Python has become one of the most popular programming languages in the world, thanks to its simplicity, flexibility, and the power of its ecosystem of libraries. Rather than reinventing the wheel every time, developers and data scientists can rely on a vast collection of pre-built libraries that make it easier to handle data, perform mathematical operations, build machine learning models, and even create web applications.

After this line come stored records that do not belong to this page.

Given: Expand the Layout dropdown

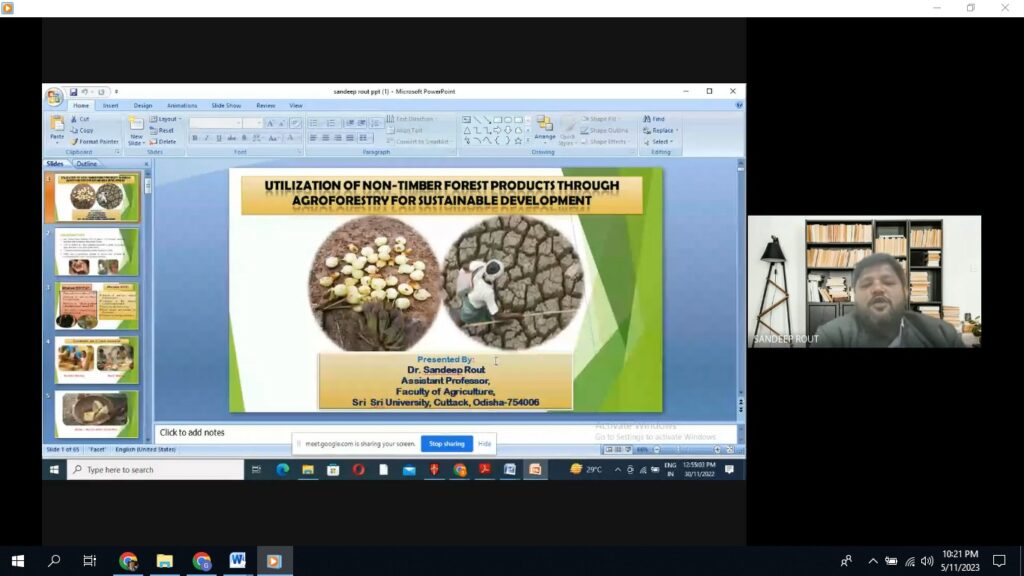Looking at the screenshot, I should (x=168, y=119).
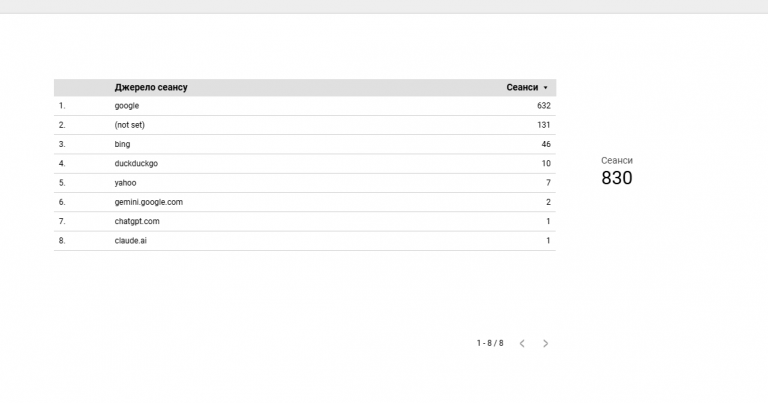Go to the next table page arrow
768x403 pixels.
point(545,344)
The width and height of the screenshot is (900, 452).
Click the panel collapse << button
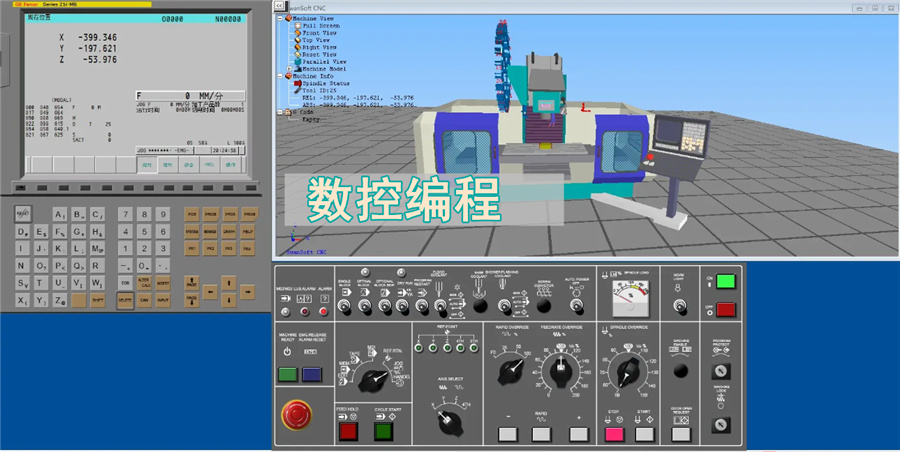coord(281,5)
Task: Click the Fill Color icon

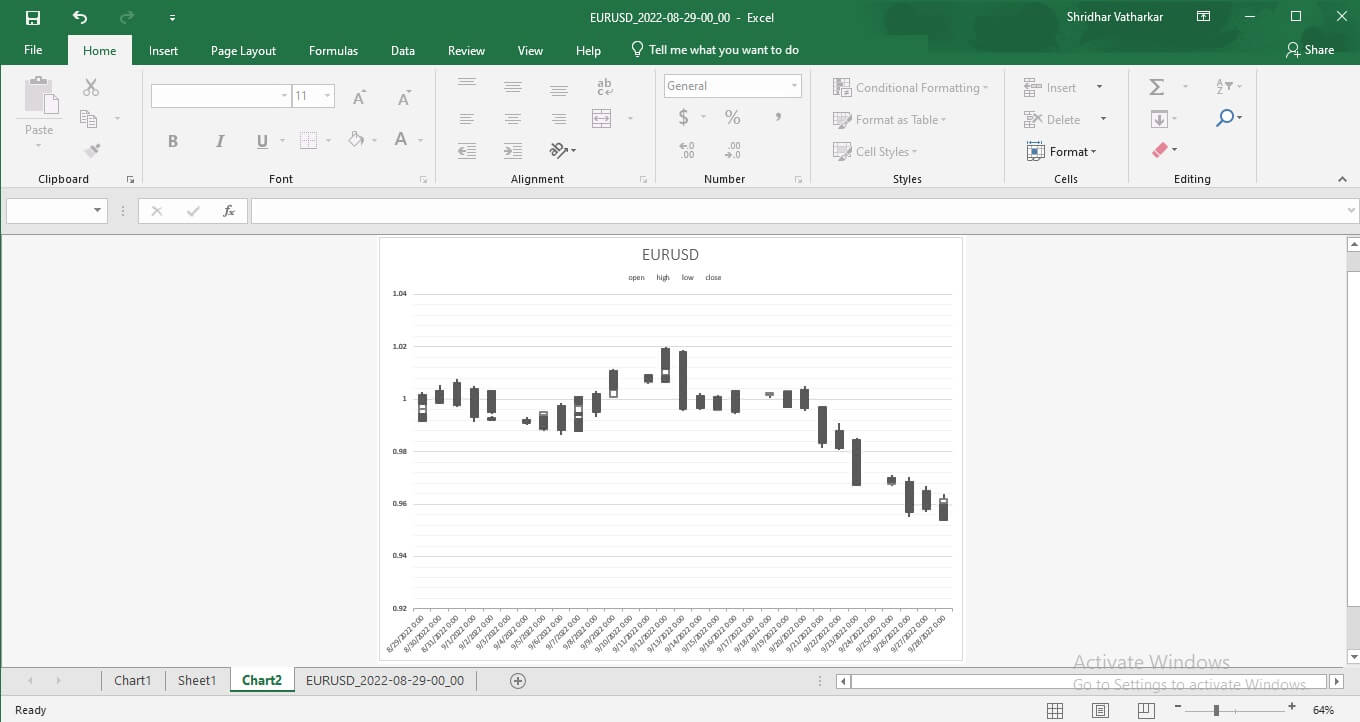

In this article, you’ll find a selection of the most widely used Python libraries, each with its main purpose and a simple example of what it can do.
General-purpose scientific stack
Numpy
Core library for arrays, matrices, math operations. (Fast calculations.)
Pandas
DataFrames, tables, cleaning, analysis. (Think Excel in Python, but stronger).
Matplotlib
Classic plotting library. (Line charts, histograms, scatter plots.)
Seaborn
Built on Matplotlib, for prettier and statistical plots.
Scipy
Advanced math, optimisation, signal processing, stats
Machine Learning & AI
scikit-learn
Traditional ML: regression, classification, clustering, model evaluation.
TensorFlow
Deep learning (neural networks), used in AI research/production.
PyTorch
Deep learning, very popular for research, also production-ready.
Keras
High-level API for neural networks (often runs on TensorFlow).
Data Handling & Visualisation
OpenCV
Computer vision (images, video.)
Pillow (PIL)
Image manipulation (resizing, filters).
Ploty
Interactive charts and dashboards.
Boken
Interactive visualisation, web-friendly.
Data Engineering / Workflow
SQLAIchemy
Work with databases in Python.
Dask
Parallel computing, big data with Numpy/Pandas style.
PySpark
Interface with Apache Spark for huge datasets.
Other useful ones
Requests
HTTP requests, web APIs
BeautifulSoup / Scrapy
Web scraping
Flask / Django
Web frameworks
FastAPI
Modern API framework
Jupyter
Interactive notebooks for coding + docs + visualisation
The most essential starter kit
- numpy
- pandas
- matplotlib
- scikit-learn
- jupyter
Here is a quick overview of the most widely used Python libraries, with their main purpose and a one-line example you can try right away.
| Library | What it does | One-line demo |
|---|---|---|
| NumPy | Arrays, fast math, linear algebra | import numpy as np; print(np.array([1,2,3]) + np.array([4,5,6])) |
| Pandas | DataFrames, data cleaning/analysis | import pandas as pd; print(pd.DataFrame({“A”:[1,2],”B”:[3,4]})) |
| Matplotlib | Basic plotting (2D graphs) | import matplotlib.pyplot as plt; plt.plot([1,2,3],[4,5,6]); plt.show() |
| Seaborn | Statistical & pretty plots | import seaborn as sns; sns.histplot([1,2,2,3,3,3,4,4,4,4]); plt.show() |
| SciPy | Advanced math, stats, optimisation | from scipy import stats; print(stats.norm.mean(), stats.norm.std()) |
| scikit-learn | Machine learning (regression, classification, clustering) | from sklearn.linear_model import LinearRegression; print(LinearRegression()) |
| TensorFlow | Deep learning (neural networks | import tensorflow as tf; print(tf.constant([1,2,3])*2) |
| PyTorch | Deep learning, flexible research | import torch; print(torch.tensor([1,2,3])*2) |
| OpenCV | Computer vision (images, video) | import cv2; print(cv2.version) |
| Requests | Web requests & APIs | import requests; print(requests.get(“https://api.github.com”).status_code) |
| BeautifulSoup | Parse HTML for web scraping | from bs4 import BeautifulSoup; print(BeautifulSoup(“<p>Hello</p>”,”html.parser”).p.text) |
| Jupyter | Interactive coding + docs + plots | Run in terminal: jupyter notebook |
Python’s libraries are the real engine behind its success. They allow beginners to get started quickly and professionals to tackle complex projects with efficiency. Whether you are working with data, building AI models, or creating visualisations, these tools give you everything you need to turn ideas into reality.